Maka mungkin pada masa kini seiring dengan perkembangan teknologi yang kian pesat, generasi milenial kelihatannya telah merubah statement tersebut yaitu "aku rela di penjara asal bersama gawai karena dengan gawai aku merasa bebas".
Bahkan yang paling ekstrem lagi bagi para pecandu gawai mungkin akan memberi statement yaitu "aku rela di penjara dan jarang diberi makan dan tak mandi asal bersama gawai, karena dengan gawai aku merasa hidup lebih sempurna". Hahaha.. Agak lucu juga ya, namun itulah realita.
Dalam dunia literasi, khususnya tentang budaya membaca sudah tentu memiliki peranan yang sangat penting bagi setiap individu dari berbagai latar belakang, apalagi yang bergumul dengan dunia pendidikan. Membaca menjadi sebuah keharusan untuk semakin memperbanyak ilmu pengetahuan.
Mungkin jika disimpulkan, membaca menjadi kebutuhan primer setiap manusia yang diciptakan berakal untuk meningkatkan progres pengetahuannya dari apapun hal yang dibaca, Â apapun latar belakangnya.
Sarana dan Prasarana (Media Literasi) dari generasi ke generasi
Jika kita belajar tentang sejarah, khususnya tentang penyajian tulisan pada sarana (media) tertentu, dimulai dari batu, berlanjut ke kulit binatang, mulai berkembang ke yang semi kertas (papyrus) dan kertas modern yang dibentuk dalam buku yang dikenal hingga kini. (*dikoreksi jika salah)

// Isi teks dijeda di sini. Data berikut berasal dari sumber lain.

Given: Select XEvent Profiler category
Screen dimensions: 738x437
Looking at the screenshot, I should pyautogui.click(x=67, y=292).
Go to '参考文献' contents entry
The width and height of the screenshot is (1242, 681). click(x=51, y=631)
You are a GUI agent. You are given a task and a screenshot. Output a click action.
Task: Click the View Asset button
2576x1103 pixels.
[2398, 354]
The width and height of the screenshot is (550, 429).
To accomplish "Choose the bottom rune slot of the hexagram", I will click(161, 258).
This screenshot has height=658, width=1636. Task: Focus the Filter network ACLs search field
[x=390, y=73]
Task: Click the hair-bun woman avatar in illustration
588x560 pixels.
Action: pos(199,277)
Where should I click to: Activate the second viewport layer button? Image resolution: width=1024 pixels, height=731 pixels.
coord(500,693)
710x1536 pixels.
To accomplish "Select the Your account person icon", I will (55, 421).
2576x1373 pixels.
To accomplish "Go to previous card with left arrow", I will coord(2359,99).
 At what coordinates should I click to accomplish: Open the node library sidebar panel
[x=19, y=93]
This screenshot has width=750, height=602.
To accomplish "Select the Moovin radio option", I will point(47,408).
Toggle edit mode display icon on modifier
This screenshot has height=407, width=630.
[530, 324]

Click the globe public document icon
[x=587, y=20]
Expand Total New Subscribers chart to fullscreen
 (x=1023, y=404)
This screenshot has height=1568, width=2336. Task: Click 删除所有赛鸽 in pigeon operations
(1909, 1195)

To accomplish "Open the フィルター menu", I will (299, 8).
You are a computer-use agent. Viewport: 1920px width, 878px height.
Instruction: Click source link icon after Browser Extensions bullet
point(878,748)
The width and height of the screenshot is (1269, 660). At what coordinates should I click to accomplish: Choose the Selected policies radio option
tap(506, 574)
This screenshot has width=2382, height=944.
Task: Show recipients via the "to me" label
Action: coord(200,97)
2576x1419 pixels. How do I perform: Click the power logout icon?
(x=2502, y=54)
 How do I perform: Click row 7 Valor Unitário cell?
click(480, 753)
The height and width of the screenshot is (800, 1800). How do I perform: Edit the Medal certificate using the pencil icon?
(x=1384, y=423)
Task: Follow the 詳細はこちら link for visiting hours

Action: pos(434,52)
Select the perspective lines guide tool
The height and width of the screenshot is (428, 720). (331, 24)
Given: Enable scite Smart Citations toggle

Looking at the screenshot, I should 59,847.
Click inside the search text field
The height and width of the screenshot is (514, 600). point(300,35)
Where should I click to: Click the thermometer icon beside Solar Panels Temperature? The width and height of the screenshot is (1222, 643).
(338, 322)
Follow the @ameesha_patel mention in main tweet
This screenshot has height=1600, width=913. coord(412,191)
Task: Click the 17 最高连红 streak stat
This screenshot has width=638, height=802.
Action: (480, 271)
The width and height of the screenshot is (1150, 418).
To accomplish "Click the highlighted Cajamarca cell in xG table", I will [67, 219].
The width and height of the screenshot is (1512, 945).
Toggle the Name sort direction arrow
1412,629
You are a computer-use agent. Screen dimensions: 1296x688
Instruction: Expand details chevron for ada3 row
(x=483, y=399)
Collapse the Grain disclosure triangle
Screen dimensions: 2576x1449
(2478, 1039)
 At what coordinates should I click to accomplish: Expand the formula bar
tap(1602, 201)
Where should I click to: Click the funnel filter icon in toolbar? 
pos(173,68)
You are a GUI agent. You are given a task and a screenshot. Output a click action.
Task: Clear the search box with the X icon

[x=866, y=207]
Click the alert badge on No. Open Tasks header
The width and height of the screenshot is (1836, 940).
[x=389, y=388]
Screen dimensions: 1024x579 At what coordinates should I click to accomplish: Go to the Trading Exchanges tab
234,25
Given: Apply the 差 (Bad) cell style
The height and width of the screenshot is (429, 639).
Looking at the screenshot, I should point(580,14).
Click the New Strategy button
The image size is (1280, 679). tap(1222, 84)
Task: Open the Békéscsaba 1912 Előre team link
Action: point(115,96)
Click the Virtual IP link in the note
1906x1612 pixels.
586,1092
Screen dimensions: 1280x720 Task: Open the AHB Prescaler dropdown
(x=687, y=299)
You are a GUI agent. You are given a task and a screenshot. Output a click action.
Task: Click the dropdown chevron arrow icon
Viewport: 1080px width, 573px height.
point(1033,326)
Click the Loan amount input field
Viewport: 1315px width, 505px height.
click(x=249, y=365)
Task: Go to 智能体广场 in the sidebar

Oleh karena itu, dengan melihat kembali statement yang disampaikan oleh Bung Hatta yang merupakan seorang pecandu buku maka wajarlah seperti yang disampaikan beliau.
Sarana dan Prasarana (Media Literasi) generasi Z dan Alpha (Generasi Milenial)
Seiring dengan perkembangan teknologi yang kian pesat hingga kini maka media yang menyajikan informasi tidak lagi terpaku dalam bentuk buku teks dan surat kabar.
Informasi-informasi sudah banyak dimuat pada media digital dan bahkan buku-buku karangan yang akan dicetak juga soft filenya pun disajikan dalam bentuk electronic book (e-book) sehingga lebih mudah dan cepat untuk diakses melalui media elektronik.
Berbagai jenis platform pun telah banyak diciptakan dan dikembangkan untuk mendukung penyajian informasi di media digital secara offline dan online pun semakin banyak.
Kini semua masyarakat yang ingin memfasilitasi minat bacanya hampir semuanya beralih media dari cetak ke media digital (online).
Tantangan budaya membaca generasi milenial
Kehadiran teknologi dan perkembangannya dalam berbagai aspek kehidupan memang memberi dampak besar. Salah satunya contohnya telah kita bahas tadi, yaitu dalam dunia literasi bagi masyarakat. Media penyajian tulisan sudah mulai mengalami transisi. Masyarakat hampir tidak lagi memegang dan membaca buku namun lebih memegang gawainya.
Hanya sedikit kemungkinan tujuannya hanya untuk sekedar pamer, maka pertanyaannya apakah proses transisi ke gawai benar-benar dipastikan bahwa gawai yang digunakan memang digunakan untuk membaca e-book, berita dan berbagai informasi penting lainnya? Atau ada tujuan lain?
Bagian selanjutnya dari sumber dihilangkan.